Free Cinema sought to capture the experiences of ordinary Britons away from studio æsthetics and the Griersonian public information ethos. “Implicit in this attitude is a belief in freedom, in the importance of people and in the significance of the everyday” ran the original manifesto.

Specifically, Free Cinema referred to six programmes of short documentaries playing at London’s National Film Theatre between March 1956 and March 1959. Made for no money, shot on everyday locations before the advent of synchronized sound and steeped in the cultures of everyday life, these little films remain some of the freshest in British cinema. “With a 16 millimetre camera, and minimal resources, and no payment for your technicians, you cannot achieve very much in commercial terms” ran the blurb for the June 1957 programme. “But you can use your eyes and ears. You can give indications. You can make poetry.”

Free Cinema emerged partly out of calls for an indigenous cinema alive to real experience being voiced by Lindsay Anderson, Karel Reisz and others at the post-war journal Sequence (1947-52). Here were cultivated enthusiasms for Italian Neo-Realism, the British strand of American film noir, Jean Grémillon, Robert Bresson, John Ford and Nicholas Ray. To watch Free Cinema shorts like Together (Lorenza Mazzetti, 1956), O Dreamland (Anderson, 1953), Every Day Except Christmas (Anderson, 1957) and Momma don’t Allow (Reisz and Tony Richardson, 1956) is to witness the search for the serendipitous moment.

In this “definitive” DVD collection, released on the 50th anniversary of Free Cinema’s first programme, the BFI bring together key Free Cinema works and a selection of those influenced by the trend.

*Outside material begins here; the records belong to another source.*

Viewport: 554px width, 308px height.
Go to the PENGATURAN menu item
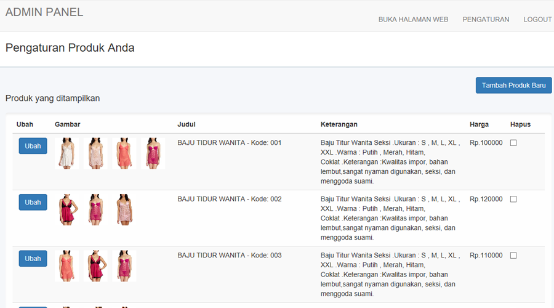486,20
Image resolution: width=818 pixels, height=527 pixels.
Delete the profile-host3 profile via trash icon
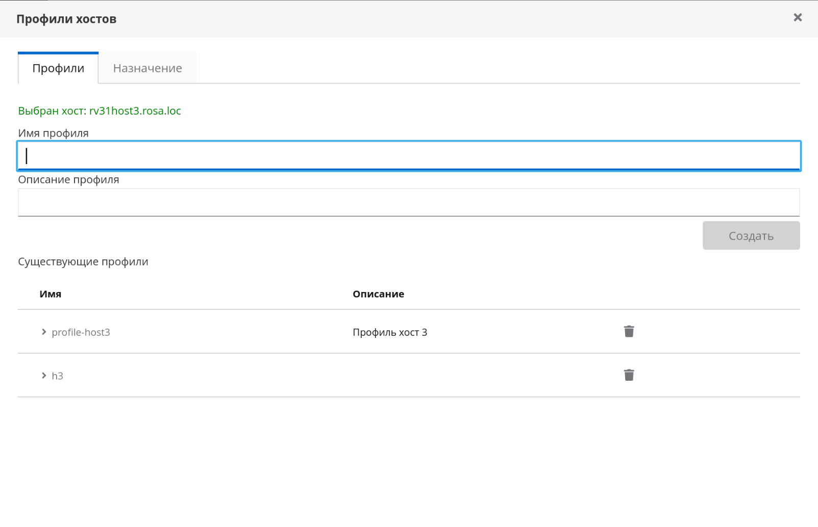coord(629,332)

The institutional circumstances which brought these voices together under one roof should not blur the individual sensibilities and experiences animating these films. If Free Cinema is now primarily regarded as a documentary movement, Together is a fiction involving a pair of deaf-mute dockers in London’s East End negotiating the grind of hostile landladies, taunting kids and isolation as they stumble around the desultory bomb sites of a city recovering from World War II. You are reminded of the poetry of a dozen Neo-Realist films.

One Potato Two Potato (Leslie Daiken, 1957) is a window thrown open to record children’s street games already passing into history. Daiken was not a filmmaker but a researcher interested in the language and lore of schoolchildren.

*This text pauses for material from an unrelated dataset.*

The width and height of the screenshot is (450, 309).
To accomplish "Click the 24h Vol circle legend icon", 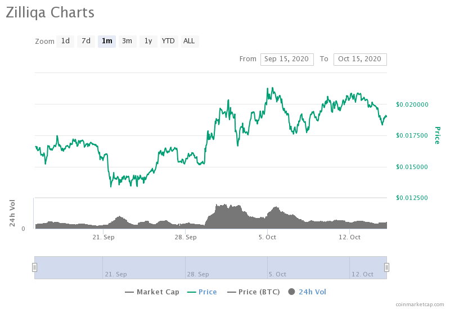I will click(x=291, y=292).
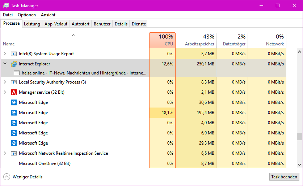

O Dreamland voices a perennial preoccupation of Free Cinema: the impact of mass entertainment on traditional communities. Set at the Dreamland amusement park in the coastal resort of Margate, Anderson’s film surveys the grotesque sideshows and mechanical gewgaws as punters pass through.

If there is something here of Anderson’s characteristic bitterness on behalf of an alienated proletariat, Every day Except Christmas is more generous, focussing on preparations for another day on the Covent Garden fruit and vegetable market. Following the trucks as they roll into central London before being unloaded as the sun rises, this was the most ambitious Free Cinema piece yet, shot on 35mm and utilizing carefully synchronized dialogue. For cinematographer Walter Lassally in the documentary extra, Anderson’s film was true to the shape of the experience, building and building “like a fugue”.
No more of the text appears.